*** GIVEN DATA ***

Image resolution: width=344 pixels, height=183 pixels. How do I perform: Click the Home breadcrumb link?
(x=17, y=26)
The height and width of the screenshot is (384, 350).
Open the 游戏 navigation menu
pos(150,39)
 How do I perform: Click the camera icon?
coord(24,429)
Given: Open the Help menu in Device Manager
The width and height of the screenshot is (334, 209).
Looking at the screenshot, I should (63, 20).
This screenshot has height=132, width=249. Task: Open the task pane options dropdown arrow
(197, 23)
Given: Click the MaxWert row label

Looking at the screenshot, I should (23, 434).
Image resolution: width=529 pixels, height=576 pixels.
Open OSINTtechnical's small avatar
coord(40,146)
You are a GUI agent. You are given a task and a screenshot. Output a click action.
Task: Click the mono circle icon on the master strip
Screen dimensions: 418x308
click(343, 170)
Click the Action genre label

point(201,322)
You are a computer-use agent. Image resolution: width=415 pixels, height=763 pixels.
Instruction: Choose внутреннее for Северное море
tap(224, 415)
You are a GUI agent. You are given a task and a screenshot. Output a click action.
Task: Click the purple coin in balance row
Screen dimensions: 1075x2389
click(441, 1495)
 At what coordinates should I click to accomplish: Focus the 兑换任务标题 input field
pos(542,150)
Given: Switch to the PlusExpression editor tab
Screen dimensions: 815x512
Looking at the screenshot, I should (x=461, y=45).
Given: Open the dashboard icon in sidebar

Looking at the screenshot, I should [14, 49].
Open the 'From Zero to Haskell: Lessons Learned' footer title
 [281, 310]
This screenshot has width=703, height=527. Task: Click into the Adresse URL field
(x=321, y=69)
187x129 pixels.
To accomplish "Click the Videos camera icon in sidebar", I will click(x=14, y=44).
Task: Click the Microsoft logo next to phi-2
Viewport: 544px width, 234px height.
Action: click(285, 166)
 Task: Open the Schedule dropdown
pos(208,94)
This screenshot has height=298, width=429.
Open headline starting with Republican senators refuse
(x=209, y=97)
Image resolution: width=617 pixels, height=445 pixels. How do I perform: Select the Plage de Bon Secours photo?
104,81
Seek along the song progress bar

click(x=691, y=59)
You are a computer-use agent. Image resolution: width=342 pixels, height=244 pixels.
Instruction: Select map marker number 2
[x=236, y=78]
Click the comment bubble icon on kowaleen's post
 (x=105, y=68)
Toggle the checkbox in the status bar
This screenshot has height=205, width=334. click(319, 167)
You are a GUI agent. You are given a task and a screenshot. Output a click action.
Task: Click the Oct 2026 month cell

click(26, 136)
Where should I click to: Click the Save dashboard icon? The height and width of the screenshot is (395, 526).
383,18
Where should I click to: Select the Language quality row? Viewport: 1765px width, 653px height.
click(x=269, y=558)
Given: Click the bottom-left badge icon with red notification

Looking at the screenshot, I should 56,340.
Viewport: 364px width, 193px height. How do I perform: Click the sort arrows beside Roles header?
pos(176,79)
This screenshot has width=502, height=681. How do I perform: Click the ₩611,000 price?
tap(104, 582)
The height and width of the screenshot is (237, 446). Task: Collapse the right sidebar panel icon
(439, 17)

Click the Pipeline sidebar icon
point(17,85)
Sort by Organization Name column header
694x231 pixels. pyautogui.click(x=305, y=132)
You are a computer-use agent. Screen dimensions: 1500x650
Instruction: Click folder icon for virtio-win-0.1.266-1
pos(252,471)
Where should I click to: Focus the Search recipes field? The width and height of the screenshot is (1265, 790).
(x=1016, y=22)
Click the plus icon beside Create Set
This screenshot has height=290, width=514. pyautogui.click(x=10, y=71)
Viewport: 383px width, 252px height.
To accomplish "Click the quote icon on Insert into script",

*** End of GIVEN DATA ***

▸ TASK DESCRIPTION
Copy out every entry exactly.

▸ RESPONSE FOR THIS EXERCISE
Image resolution: width=344 pixels, height=183 pixels. How do I perform: Click the Home breadcrumb link?
(x=17, y=26)
The height and width of the screenshot is (384, 350).
Open the 游戏 navigation menu
pos(150,39)
 How do I perform: Click the camera icon?
coord(24,429)
Given: Open the Help menu in Device Manager
The width and height of the screenshot is (334, 209).
Looking at the screenshot, I should (63, 20).
This screenshot has height=132, width=249. Task: Open the task pane options dropdown arrow
(197, 23)
Given: Click the MaxWert row label

Looking at the screenshot, I should (23, 434).
Image resolution: width=529 pixels, height=576 pixels.
Open OSINTtechnical's small avatar
coord(40,146)
You are a GUI agent. You are given a task and a screenshot. Output a click action.
Task: Click the mono circle icon on the master strip
Screen dimensions: 418x308
click(343, 170)
Click the Action genre label

point(201,322)
You are a computer-use agent. Image resolution: width=415 pixels, height=763 pixels.
Instruction: Choose внутреннее for Северное море
tap(224, 415)
You are a GUI agent. You are given a task and a screenshot. Output a click action.
Task: Click the purple coin in balance row
Screen dimensions: 1075x2389
click(441, 1495)
 At what coordinates should I click to accomplish: Focus the 兑换任务标题 input field
pos(542,150)
Given: Switch to the PlusExpression editor tab
Screen dimensions: 815x512
Looking at the screenshot, I should (x=461, y=45).
Given: Open the dashboard icon in sidebar

Looking at the screenshot, I should [14, 49].
Open the 'From Zero to Haskell: Lessons Learned' footer title
 [281, 310]
This screenshot has width=703, height=527. Task: Click into the Adresse URL field
(x=321, y=69)
187x129 pixels.
To accomplish "Click the Videos camera icon in sidebar", I will click(x=14, y=44).
Task: Click the Microsoft logo next to phi-2
Viewport: 544px width, 234px height.
Action: click(285, 166)
 Task: Open the Schedule dropdown
pos(208,94)
This screenshot has height=298, width=429.
Open headline starting with Republican senators refuse
(x=209, y=97)
Image resolution: width=617 pixels, height=445 pixels. How do I perform: Select the Plage de Bon Secours photo?
104,81
Seek along the song progress bar

click(x=691, y=59)
You are a computer-use agent. Image resolution: width=342 pixels, height=244 pixels.
Instruction: Select map marker number 2
[x=236, y=78]
Click the comment bubble icon on kowaleen's post
 (x=105, y=68)
Toggle the checkbox in the status bar
This screenshot has height=205, width=334. click(319, 167)
You are a GUI agent. You are given a task and a screenshot. Output a click action.
Task: Click the Oct 2026 month cell

click(26, 136)
Where should I click to: Click the Save dashboard icon? The height and width of the screenshot is (395, 526).
383,18
Where should I click to: Select the Language quality row? Viewport: 1765px width, 653px height.
click(x=269, y=558)
Given: Click the bottom-left badge icon with red notification

Looking at the screenshot, I should 56,340.
Viewport: 364px width, 193px height. How do I perform: Click the sort arrows beside Roles header?
pos(176,79)
This screenshot has width=502, height=681. How do I perform: Click the ₩611,000 price?
tap(104, 582)
The height and width of the screenshot is (237, 446). Task: Collapse the right sidebar panel icon
(439, 17)

Click the Pipeline sidebar icon
point(17,85)
Sort by Organization Name column header
694x231 pixels. pyautogui.click(x=305, y=132)
You are a computer-use agent. Screen dimensions: 1500x650
Instruction: Click folder icon for virtio-win-0.1.266-1
pos(252,471)
Where should I click to: Focus the Search recipes field? The width and height of the screenshot is (1265, 790).
(x=1016, y=22)
Click the plus icon beside Create Set
This screenshot has height=290, width=514. pyautogui.click(x=10, y=71)
Viewport: 383px width, 252px height.
To accomplish "Click the quote icon on Insert into script",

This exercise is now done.